BRIEF: Skipping the images, transcribe each record below as it is.

--- PROVIDED DATA Enclosed Below ---

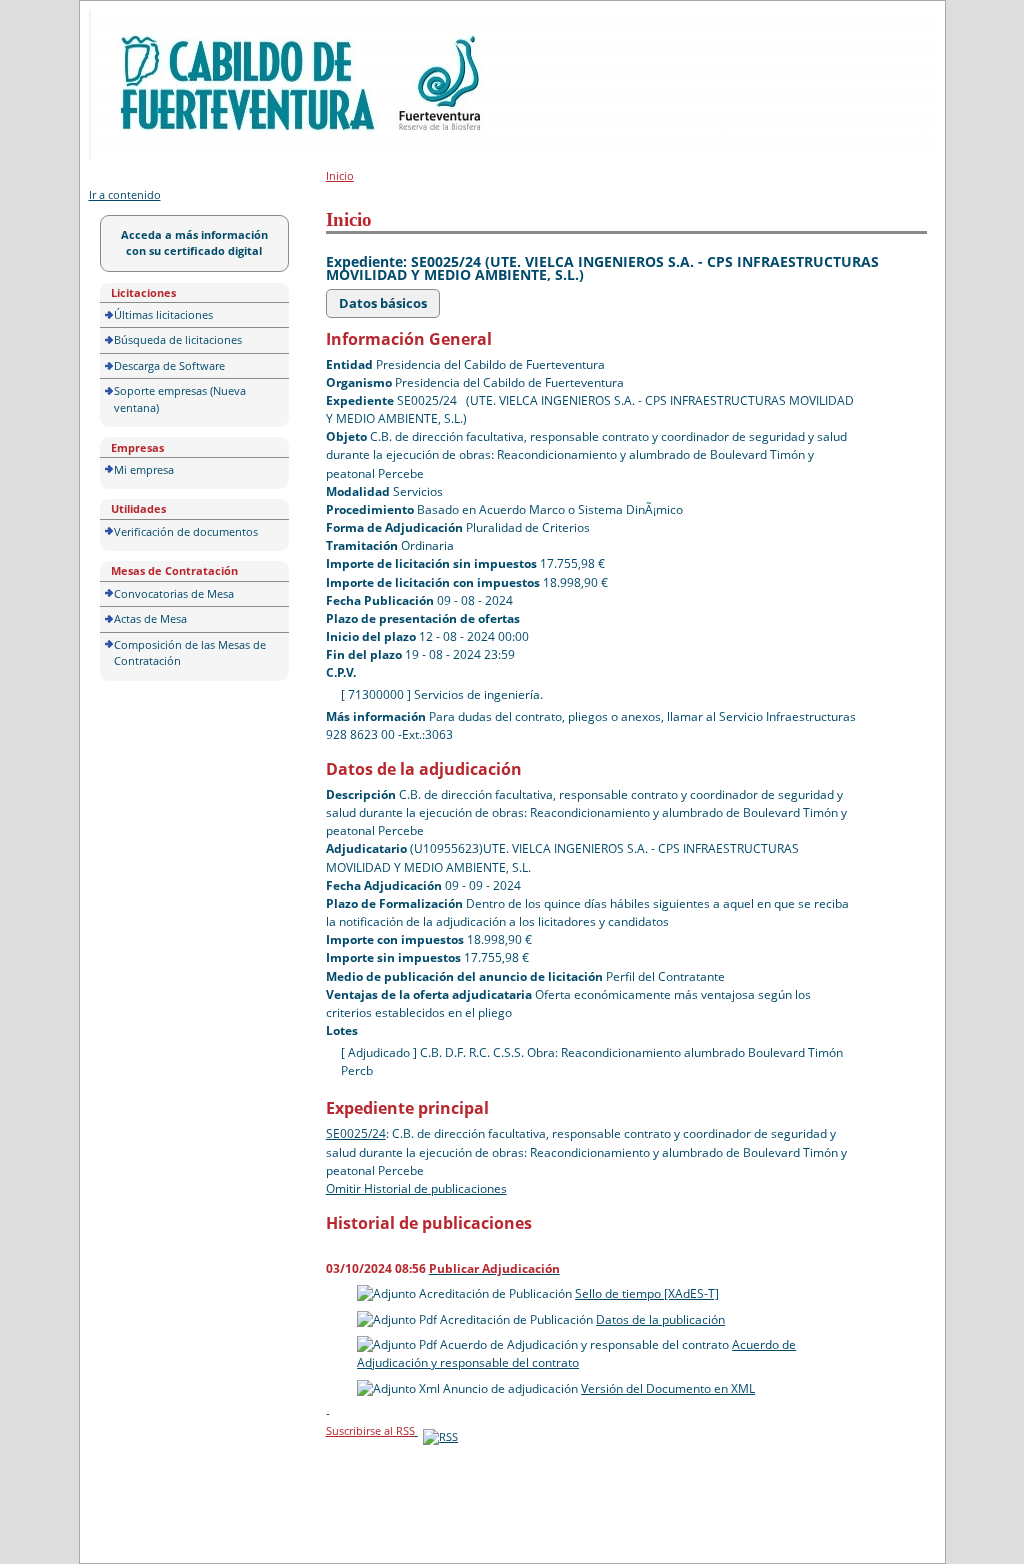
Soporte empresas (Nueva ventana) (180, 399)
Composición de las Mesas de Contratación (190, 653)
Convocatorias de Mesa (174, 593)
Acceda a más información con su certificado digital (194, 243)
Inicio (340, 175)
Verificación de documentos (186, 531)
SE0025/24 (356, 1133)
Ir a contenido (125, 194)
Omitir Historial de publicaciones (416, 1188)
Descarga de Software (169, 365)
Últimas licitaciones (163, 314)
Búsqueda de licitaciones (178, 339)
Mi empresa (144, 469)
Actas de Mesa (150, 618)
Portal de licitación (150, 21)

--- End of Enclosed PROVIDED DATA ---

RESPONSE:
Soporte empresas (Nueva ventana) (180, 399)
Composición de las Mesas de Contratación (190, 653)
Convocatorias de Mesa (174, 593)
Acceda a más información con su certificado digital (194, 243)
Inicio (340, 175)
Verificación de documentos (186, 531)
SE0025/24 (356, 1133)
Ir a contenido (125, 194)
Omitir Historial de publicaciones (416, 1188)
Descarga de Software (169, 365)
Últimas licitaciones (163, 314)
Búsqueda de licitaciones (178, 339)
Mi empresa (144, 469)
Actas de Mesa (150, 618)
Portal de licitación (150, 21)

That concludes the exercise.